Il secondo personaggio che entra nella storia è ben peggio. Si tratta di Peter Singer, “filosofo morale”. Famoso per un libro, pieno di sofismi, sui “diritti degli animali”. Divenuto in seguito ancora più famoso per avere sostenuto, in base a principi utilitaristi, la liceità di uccidere neonati privi di razionalità. Wiesenthal scrisse di lui (cito a memoria) “Non penso sia lecito invitare a un convegno di filosofia morale un personaggio che difende la soppressione dei bambini handicappati”. Una persona da “uccidere col silenzio” come dicono i giapponesi e non da citare per idiozie tipo: “ratti buoni, uomini cattivi”.

Cosa c’entri in tutto questo il libero arbitrio non è chiaro. Per uno scienziato un effetto senza causa non esiste. Il nostro comportamento è sempre determinato da una causa e questa nel caso del “libero arbitrio” non può che risiedere nel nostro sistema nervoso. Qui Massimo confonde il libero arbitrio, come problema filosofico e giuridico, con qualche cosa di molto più semplice e banale. Può la società imporre dei farmaci a una persona che non li vuole? La risposta è certamente: no. Non mi sembra però che questo sia un problema né attuale né di cui preoccuparsi. Può un medico consigliare a persone con disturbi gravi della personalità (narcisismo, borderline, psicopatici) farmaci che migliorino la loro vita? Non solo può, deve. Se queste persone fossero felici non si rivolgerebbero a medici, psicologi, psicoanalisti, eccetera per dare maggiore senso alla loro vita. Aiutarli è un dovere. Forse più che parlare di sofisti in cerca di pubblicità, sarebbe il caso di citare un bel libro appena uscito di Simon Baron-Cohen: “Zero degree of empathy:  A new theory of human cruelty”. La mancanza di empatia è una sofferenza per chi ne ha poca, ma, forse ancora peggio, può determinare sofferenze agli altri. Ai familiari e parenti, ma anche a tutta la comunità.
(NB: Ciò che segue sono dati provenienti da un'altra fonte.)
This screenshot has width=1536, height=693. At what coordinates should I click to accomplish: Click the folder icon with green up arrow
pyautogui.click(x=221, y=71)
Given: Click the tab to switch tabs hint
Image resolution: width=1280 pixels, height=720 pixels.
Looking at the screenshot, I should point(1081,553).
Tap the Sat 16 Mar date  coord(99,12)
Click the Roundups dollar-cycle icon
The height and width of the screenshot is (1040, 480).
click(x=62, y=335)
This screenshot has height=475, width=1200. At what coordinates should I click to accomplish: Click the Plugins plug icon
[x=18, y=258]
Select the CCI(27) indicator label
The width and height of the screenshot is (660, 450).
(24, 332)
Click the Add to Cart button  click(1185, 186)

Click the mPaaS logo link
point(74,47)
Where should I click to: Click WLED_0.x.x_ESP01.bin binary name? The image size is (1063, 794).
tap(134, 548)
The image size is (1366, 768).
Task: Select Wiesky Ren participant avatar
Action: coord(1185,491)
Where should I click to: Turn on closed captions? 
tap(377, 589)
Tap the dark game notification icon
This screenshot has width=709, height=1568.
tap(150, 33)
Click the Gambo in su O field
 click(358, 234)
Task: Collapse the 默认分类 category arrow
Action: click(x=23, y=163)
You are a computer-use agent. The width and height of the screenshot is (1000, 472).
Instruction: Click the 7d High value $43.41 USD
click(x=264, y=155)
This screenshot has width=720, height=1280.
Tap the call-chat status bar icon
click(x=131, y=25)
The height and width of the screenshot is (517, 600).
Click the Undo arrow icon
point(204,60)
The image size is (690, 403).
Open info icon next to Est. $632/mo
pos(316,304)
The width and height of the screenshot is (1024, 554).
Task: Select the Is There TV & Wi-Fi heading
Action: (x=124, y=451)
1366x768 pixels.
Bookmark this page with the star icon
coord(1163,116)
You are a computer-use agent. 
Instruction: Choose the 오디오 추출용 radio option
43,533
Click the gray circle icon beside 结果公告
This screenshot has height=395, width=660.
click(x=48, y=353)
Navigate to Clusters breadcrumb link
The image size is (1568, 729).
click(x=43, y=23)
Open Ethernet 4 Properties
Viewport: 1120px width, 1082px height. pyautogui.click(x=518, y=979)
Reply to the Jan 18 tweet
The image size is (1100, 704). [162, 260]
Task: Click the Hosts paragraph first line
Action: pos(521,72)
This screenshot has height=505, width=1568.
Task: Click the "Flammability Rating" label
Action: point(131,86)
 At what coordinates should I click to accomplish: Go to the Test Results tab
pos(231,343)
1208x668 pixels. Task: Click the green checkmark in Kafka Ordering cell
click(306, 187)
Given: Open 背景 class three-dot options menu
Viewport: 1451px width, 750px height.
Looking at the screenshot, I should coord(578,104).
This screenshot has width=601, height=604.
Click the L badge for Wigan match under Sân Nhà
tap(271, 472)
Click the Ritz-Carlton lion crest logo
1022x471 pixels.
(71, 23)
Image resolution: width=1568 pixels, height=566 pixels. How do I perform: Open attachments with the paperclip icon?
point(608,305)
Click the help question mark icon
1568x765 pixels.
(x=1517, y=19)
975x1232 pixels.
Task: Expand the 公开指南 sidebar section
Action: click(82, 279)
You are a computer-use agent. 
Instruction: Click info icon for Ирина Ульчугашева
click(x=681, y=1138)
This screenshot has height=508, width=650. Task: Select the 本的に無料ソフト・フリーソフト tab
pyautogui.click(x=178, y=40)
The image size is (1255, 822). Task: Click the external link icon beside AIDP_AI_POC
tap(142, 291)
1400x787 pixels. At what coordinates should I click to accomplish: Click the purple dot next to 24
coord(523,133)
Ultima “perla” è il tentativo maldestro di trovare implicazioni sull’uomo dalle risposte empatiche dei ratti attraverso improbabili e superficiali riflessioni tratte dalla nostra quotidianità. Il chirurgo senza empatia. Tipico esempio di confusione “à la Decety”. Certo che quando il chirurgo opera non può mettersi a piangere per pietà del paziente o perché vede del sangue, ma se vede sua figlia che è a terra ferita in un incidente, sicuramente prova empatia. Se no non è un chirurgo, ma è un mostro. Massimo, sorry.